Content starts

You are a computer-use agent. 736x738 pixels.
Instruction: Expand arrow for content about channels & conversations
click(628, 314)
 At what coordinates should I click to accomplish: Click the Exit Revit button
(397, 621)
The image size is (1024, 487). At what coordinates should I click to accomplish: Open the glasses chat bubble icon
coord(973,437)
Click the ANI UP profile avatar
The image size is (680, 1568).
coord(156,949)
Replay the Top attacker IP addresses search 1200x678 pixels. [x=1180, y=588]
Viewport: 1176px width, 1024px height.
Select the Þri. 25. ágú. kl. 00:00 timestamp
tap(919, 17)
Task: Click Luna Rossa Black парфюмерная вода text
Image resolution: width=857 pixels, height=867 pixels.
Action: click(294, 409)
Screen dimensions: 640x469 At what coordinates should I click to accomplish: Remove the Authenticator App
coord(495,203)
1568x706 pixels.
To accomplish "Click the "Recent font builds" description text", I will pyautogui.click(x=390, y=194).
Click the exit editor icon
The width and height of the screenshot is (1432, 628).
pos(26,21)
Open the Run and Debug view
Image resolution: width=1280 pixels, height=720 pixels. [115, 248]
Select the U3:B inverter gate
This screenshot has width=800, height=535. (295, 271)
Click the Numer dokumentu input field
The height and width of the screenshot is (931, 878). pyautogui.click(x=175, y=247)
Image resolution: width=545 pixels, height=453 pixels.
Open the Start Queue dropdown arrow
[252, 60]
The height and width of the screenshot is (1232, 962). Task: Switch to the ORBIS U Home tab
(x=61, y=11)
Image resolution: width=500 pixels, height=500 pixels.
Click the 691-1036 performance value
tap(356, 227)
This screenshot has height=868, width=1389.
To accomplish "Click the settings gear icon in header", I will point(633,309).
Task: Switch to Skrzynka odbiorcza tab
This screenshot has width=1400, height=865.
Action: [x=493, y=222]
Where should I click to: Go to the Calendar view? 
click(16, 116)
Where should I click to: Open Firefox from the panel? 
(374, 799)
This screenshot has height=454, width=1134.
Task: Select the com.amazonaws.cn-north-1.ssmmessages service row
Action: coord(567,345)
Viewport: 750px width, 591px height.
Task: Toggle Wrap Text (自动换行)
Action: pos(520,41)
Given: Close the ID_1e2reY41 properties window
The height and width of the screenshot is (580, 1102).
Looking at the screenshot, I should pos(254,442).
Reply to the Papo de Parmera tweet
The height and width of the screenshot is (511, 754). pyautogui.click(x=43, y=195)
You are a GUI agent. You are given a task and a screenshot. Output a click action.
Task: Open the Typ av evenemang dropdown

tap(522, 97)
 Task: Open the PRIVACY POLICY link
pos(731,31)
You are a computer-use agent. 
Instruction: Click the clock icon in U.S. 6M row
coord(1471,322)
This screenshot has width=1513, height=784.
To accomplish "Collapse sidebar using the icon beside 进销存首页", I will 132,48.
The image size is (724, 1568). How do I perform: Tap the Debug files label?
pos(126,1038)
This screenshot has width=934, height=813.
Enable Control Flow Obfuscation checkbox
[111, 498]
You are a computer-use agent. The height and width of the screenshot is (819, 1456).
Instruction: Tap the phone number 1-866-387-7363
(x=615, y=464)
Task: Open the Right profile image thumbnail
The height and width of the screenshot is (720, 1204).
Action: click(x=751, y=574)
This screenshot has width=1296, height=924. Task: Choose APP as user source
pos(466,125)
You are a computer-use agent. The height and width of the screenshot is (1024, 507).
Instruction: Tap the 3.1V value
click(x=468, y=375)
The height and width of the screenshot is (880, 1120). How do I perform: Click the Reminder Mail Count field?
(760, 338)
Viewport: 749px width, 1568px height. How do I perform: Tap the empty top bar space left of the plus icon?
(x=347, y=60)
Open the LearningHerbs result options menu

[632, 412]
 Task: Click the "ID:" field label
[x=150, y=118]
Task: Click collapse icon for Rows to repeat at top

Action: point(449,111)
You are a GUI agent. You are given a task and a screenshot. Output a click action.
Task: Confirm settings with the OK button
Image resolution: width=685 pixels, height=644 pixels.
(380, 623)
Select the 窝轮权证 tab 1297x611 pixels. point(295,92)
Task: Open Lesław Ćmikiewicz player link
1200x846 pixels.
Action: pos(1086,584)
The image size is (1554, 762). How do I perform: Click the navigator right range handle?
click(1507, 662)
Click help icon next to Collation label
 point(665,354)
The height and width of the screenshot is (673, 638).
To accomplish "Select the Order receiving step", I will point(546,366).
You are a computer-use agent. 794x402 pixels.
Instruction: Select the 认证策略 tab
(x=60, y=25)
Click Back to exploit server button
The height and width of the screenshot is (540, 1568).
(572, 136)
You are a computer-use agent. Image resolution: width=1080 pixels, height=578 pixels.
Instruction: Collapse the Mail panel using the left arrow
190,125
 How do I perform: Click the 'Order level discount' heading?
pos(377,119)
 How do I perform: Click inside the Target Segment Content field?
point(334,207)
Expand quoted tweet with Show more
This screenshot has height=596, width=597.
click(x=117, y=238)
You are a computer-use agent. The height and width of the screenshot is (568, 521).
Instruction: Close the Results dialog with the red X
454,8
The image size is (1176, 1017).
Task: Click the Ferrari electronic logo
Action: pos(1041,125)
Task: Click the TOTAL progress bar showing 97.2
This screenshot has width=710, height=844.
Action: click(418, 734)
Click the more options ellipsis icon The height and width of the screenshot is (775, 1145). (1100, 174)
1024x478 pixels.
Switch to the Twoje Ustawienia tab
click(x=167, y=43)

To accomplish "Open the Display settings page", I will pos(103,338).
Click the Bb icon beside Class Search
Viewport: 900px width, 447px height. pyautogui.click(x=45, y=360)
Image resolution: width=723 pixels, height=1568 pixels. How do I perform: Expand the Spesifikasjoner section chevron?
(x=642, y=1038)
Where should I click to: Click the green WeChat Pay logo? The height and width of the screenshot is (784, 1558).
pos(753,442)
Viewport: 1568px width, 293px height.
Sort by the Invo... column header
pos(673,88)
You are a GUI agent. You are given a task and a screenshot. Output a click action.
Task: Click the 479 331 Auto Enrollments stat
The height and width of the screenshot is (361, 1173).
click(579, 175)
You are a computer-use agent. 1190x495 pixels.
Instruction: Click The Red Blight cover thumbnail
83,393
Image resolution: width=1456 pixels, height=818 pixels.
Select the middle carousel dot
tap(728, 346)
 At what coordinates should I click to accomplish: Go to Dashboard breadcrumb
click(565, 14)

Content ends

## REQUIREMENT
Going through the entries above, count the lines with the word "more". Give only the result.

## OUTPUT FOR THIS TASK
2